You’d cry over our fight, like you’re doing now, because you’d feel bad that you hurt me with your words.

And me?” He gestures at himself as he looks me over, watching my tears continue to fall.

“I’d get home, be pissed at myself for letting you walk away, leaving you when you’re upset and vulnerable, that you’re once again dealing with the consequences of my reckless past choices.

And I’d get in my car and drive all the way back to you. ”

Carter bends his neck, his lips so close his breath becomes mine, and my spine quivers.

“I’d throw you over my shoulder if I had to, but I wouldn’t need to, because the second you saw me, you’d fling your arms around me and cry.

And you know what I’d do, Olivia?” His nose touches mine, trailing up the length of it, then back down.

“I’d hold you.

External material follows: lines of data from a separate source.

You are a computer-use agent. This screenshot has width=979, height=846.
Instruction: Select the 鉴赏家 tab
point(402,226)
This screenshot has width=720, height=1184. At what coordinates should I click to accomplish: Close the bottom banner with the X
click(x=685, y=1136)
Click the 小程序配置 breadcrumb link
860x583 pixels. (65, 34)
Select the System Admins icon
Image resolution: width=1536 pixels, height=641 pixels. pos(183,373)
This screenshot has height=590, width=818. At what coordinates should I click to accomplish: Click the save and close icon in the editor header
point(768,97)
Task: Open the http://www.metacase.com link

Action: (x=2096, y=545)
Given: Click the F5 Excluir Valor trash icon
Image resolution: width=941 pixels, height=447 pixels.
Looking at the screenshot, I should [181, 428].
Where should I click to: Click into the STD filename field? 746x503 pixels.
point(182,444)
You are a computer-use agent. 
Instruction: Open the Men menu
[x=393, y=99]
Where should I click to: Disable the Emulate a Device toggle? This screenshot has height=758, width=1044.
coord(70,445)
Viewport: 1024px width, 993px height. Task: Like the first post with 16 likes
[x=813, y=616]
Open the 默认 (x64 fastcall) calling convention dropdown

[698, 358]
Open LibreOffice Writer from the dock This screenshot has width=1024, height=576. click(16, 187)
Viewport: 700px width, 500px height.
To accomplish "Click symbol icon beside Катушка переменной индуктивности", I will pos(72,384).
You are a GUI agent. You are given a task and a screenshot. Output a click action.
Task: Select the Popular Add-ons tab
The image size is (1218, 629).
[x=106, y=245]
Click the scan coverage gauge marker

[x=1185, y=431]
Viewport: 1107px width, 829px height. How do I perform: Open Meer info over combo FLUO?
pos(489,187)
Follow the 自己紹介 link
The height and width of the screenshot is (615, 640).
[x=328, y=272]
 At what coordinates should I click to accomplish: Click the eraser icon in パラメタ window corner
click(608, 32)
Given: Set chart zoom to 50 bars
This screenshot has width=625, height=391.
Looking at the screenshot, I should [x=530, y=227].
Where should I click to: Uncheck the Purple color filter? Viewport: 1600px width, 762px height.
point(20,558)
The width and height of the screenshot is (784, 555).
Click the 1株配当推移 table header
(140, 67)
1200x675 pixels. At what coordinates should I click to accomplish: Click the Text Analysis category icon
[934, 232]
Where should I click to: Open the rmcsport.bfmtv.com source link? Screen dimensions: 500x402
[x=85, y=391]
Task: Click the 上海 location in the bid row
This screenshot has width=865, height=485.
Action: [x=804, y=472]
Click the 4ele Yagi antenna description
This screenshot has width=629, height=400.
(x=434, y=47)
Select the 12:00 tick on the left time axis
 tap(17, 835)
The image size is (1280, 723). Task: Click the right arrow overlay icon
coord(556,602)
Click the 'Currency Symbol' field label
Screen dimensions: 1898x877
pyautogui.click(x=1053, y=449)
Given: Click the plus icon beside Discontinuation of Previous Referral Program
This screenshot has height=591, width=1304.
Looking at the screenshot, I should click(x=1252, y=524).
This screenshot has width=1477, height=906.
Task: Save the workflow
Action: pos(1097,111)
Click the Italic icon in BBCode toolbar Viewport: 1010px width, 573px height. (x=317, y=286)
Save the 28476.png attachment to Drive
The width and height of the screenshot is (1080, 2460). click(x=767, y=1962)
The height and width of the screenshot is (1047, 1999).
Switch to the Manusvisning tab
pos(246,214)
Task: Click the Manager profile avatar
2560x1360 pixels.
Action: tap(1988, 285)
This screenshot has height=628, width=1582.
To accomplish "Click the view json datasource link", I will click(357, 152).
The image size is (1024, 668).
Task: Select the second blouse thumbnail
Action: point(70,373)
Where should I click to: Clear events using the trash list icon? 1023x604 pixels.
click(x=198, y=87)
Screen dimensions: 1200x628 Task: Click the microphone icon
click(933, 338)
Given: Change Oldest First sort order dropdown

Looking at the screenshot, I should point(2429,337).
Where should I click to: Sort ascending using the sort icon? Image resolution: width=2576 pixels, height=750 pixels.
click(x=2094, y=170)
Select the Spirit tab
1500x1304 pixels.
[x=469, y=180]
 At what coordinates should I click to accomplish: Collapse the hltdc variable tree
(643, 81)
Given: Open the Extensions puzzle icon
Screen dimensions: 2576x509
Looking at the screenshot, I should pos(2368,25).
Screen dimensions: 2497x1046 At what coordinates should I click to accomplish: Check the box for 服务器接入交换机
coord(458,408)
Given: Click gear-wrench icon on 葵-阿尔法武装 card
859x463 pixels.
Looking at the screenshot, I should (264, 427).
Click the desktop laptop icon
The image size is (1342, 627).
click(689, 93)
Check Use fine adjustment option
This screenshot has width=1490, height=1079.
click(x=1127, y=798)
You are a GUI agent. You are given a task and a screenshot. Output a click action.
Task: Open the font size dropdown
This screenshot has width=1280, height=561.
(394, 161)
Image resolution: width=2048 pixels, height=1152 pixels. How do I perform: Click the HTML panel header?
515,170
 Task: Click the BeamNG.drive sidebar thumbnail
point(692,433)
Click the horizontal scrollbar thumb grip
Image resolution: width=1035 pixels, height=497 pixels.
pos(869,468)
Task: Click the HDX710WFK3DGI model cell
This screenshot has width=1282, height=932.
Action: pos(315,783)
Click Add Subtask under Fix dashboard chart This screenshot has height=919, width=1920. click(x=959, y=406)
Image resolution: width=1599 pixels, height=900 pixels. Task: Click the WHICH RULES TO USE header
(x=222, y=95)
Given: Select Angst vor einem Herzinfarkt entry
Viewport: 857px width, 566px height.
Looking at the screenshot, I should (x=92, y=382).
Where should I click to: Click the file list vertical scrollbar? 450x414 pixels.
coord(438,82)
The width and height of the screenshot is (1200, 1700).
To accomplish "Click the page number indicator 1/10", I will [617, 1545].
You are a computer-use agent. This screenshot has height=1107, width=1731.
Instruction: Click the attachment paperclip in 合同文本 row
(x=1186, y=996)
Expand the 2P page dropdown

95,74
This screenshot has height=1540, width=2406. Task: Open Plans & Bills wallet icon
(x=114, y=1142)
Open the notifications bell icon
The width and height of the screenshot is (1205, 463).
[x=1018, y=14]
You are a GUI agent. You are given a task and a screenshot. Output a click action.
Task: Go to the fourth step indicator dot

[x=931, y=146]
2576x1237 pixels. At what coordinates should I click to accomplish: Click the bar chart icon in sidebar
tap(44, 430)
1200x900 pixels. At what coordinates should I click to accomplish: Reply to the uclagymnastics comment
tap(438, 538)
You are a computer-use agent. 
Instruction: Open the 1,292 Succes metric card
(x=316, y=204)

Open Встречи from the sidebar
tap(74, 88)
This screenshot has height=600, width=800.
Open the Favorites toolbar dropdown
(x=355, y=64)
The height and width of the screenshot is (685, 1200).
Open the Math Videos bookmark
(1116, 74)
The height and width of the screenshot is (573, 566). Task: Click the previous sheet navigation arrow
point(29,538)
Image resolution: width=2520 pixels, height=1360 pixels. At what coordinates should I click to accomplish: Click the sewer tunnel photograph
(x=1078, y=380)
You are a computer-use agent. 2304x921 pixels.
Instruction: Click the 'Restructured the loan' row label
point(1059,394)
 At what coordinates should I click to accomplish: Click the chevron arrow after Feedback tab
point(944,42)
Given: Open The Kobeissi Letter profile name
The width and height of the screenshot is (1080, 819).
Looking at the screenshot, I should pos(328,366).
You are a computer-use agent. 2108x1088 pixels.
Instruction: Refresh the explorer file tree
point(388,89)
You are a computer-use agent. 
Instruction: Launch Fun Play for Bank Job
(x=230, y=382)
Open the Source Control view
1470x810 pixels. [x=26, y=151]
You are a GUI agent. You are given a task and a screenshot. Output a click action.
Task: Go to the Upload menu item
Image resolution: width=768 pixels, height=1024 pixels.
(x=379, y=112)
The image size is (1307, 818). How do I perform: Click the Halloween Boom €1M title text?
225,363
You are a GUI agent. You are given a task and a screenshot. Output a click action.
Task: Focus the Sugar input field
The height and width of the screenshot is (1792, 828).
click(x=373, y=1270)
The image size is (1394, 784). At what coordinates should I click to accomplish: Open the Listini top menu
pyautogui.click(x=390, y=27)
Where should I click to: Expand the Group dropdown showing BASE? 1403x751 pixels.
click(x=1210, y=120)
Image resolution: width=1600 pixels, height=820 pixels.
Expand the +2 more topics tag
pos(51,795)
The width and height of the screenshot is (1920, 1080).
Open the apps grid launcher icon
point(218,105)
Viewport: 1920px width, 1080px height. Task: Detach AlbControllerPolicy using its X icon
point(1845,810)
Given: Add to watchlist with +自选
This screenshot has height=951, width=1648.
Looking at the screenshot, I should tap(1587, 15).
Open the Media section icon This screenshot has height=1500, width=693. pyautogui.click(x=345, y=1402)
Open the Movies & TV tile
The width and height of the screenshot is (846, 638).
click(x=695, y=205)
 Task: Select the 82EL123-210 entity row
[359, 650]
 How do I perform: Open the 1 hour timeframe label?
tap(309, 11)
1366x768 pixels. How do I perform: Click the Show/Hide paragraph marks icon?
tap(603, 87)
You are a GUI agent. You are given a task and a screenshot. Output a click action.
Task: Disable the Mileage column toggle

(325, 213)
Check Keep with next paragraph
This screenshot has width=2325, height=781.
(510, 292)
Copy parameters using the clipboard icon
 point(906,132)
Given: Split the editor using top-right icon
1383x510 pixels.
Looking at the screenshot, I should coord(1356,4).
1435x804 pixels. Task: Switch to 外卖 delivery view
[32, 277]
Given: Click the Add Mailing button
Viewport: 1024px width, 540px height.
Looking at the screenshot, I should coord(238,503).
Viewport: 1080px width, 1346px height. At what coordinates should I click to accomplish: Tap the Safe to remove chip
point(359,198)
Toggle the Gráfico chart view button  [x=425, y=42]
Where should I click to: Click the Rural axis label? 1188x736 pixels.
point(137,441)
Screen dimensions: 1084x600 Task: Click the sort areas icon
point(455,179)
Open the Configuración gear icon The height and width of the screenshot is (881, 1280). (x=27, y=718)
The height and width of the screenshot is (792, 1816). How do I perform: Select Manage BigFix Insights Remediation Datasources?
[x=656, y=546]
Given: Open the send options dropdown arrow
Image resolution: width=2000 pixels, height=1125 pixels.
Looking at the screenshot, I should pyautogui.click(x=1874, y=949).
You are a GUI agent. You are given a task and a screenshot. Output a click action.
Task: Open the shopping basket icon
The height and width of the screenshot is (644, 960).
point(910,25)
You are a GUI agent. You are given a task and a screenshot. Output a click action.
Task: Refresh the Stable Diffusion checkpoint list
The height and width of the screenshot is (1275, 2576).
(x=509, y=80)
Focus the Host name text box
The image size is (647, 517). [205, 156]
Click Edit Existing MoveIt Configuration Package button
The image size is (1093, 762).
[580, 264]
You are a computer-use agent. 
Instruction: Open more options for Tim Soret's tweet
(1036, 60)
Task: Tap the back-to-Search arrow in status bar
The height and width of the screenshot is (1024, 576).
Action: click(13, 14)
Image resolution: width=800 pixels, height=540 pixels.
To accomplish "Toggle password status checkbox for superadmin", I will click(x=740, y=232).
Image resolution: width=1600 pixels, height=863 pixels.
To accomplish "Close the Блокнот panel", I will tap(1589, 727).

I’d kiss you. I’d tell you it was okay, that I forgive you for the words you said when you were hurting and scared.

Then I’d ask you to forgive me for acting without thinking, for bringing you there and contributing to a narrative that only feeds your fears. ”

With a low sigh, Carter sinks back against the seat, letting his head fall backward. “You wanna fight, get your self-doubt out, that’s fine. But you’re gonna do it with me, at my house, together.”

His searing stare swings my way. “I refuse to let you push me away again.”